* **DATA EXCERPTS**
<<<<

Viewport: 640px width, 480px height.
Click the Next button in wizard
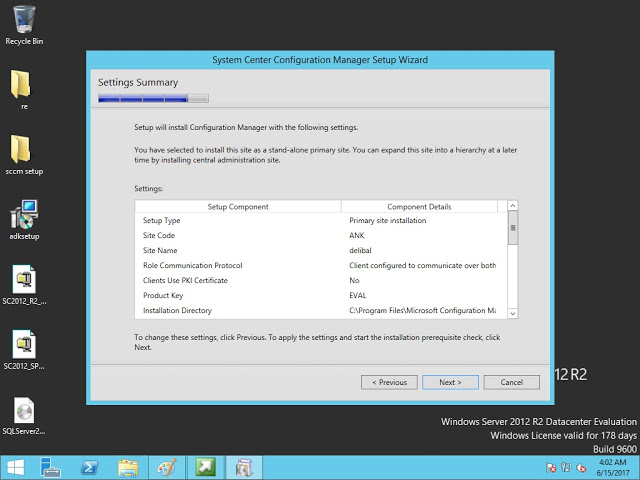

>>>>
<<<<

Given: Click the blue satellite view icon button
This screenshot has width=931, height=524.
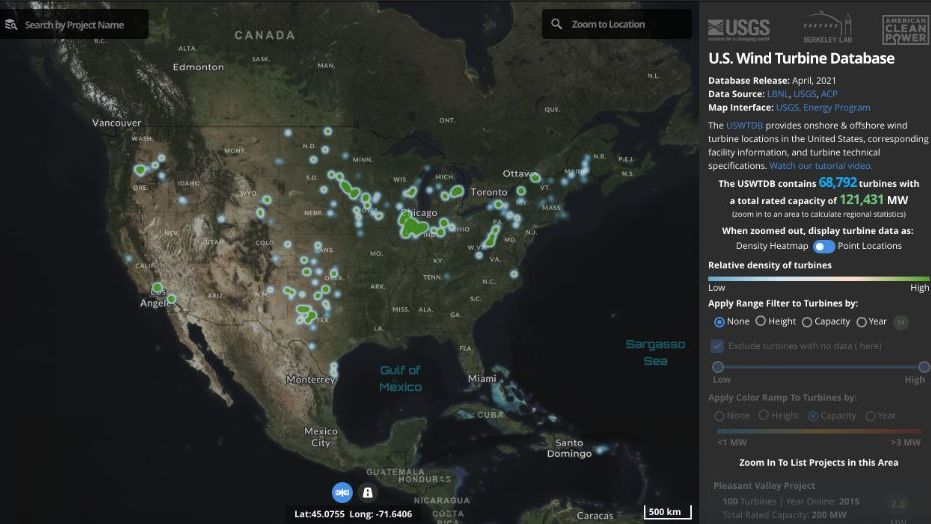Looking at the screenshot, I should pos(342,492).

>>>>

* **PROBLEM DESCRIPTION**
Please copy, exactly as written, every line in the listing above from the line with "Viewport: 640px width, 480px height." up to and including the line with "Click the Next button in wizard".

* **EXPECTED OUTPUT**
Viewport: 640px width, 480px height.
Click the Next button in wizard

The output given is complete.